A mid-sized software company stood up forty-three AI agents across customer service, HR, and finance systems over the past year. Each agent carries its own credentials, but no one in the security team knows which agent can read which customer record, when those tokens expire, or how to revoke them when a deployment gets retired.
That gap is the governance problem enterprises are only starting to map: agents acting as first-class identities without the identity and access controls that humans take for granted.
The framing is not new. Entrust CIO Rishi Kaushal argued in an ISMG video interview that AI agents must be treated as first-class identities with the same accountability, auditing, and oversight as any human user, not as extensions of human identity. The required controls are familiar: distinct identity category, defined permissions per agent, lifecycle management, auditability, and a kill switch.
What has changed is that independent industry bodies have now adopted the same framing. Gartner published a six-step framework for managing AI agent sprawl on April 28, 2026, and the Cloud Security Alliance released a whitepaper on non-human identity and agentic AI governance. Both treat agents as a distinct identity category rather than a feature bolted onto existing single sign-on. The vendor narrative has crossed into analyst consensus.
Quantitative anchors have followed. Gravitee's State of AI Agent Security 2026 report finds AI agent adoption is outpacing the controls meant to govern it. Reporting from UtilityDive on a Netwrix survey flags identity-security visibility gaps that explicitly tie back to AI agents, indicating the problem is not isolated to a single vendor's customer base.
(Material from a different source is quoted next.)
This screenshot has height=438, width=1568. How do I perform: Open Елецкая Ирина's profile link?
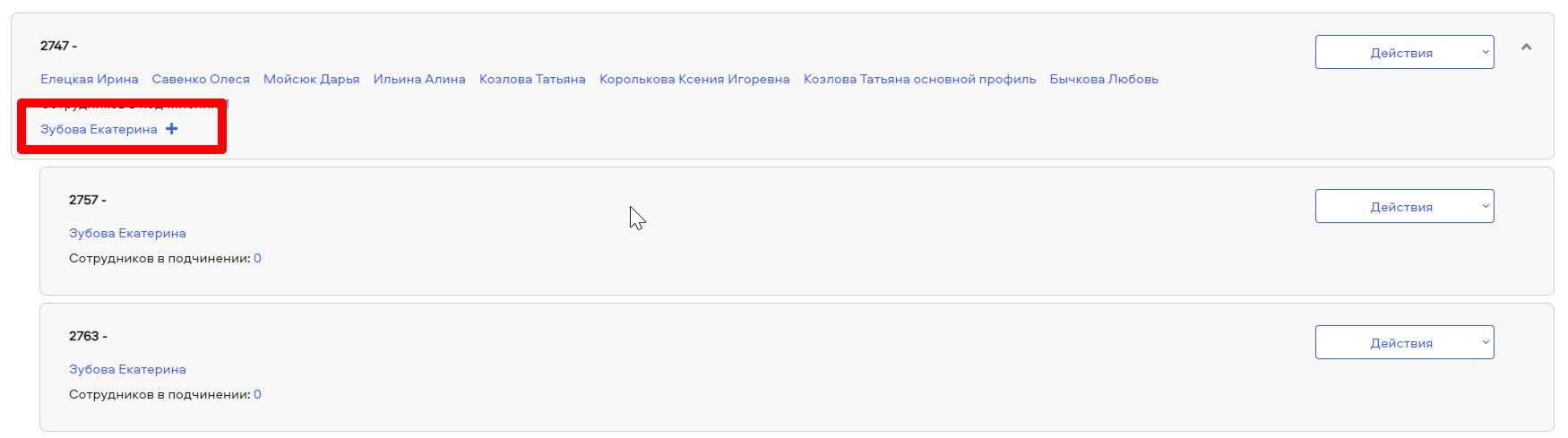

The mechanism behind the gap is straightforward. Zero-trust principles, including continuous verification, least-privilege access, and auditability, were built for human and service identities that authenticate once per session, hold a fixed permission set, and follow a defined lifecycle. AI agents break each assumption. An agent can spawn sub-agents, request new credentials mid-task, and persist indefinitely if no one writes an off switch. Applied to a fleet of hundreds or thousands of agents, those properties turn into an unauditable blast radius.
The fix follows the same shape as any privileged access program, applied to a different kind of principal. Treat each agent as its own identity object with named credentials, scoped permissions, a documented owner, an audit trail, and a decommissioning path that can be triggered from a console rather than a code change. Gartner's six-step framework and the CSA governance whitepaper both codify versions of this pattern.
Independent skepticism is warranted. Agent deployment is still narrow in many enterprises, and the urgency around agent sprawl is partly vendor-amplified: identity vendors have a commercial interest in treating every AI agent as a billable seat. The governance frameworks themselves are still being defined industry-wide. The honest read is that the category is real, the controls are familiar, and most organizations have not yet done the work to apply them.
Watch item: Meta's open-source release of Astryx, a React design system for AI agents, signals that agent UI and control surfaces are moving into mainstream developer tooling. As agent builders ship more polished dashboards, the governance question shifts from "do we have visibility" to "who in the org owns the agent off-switch".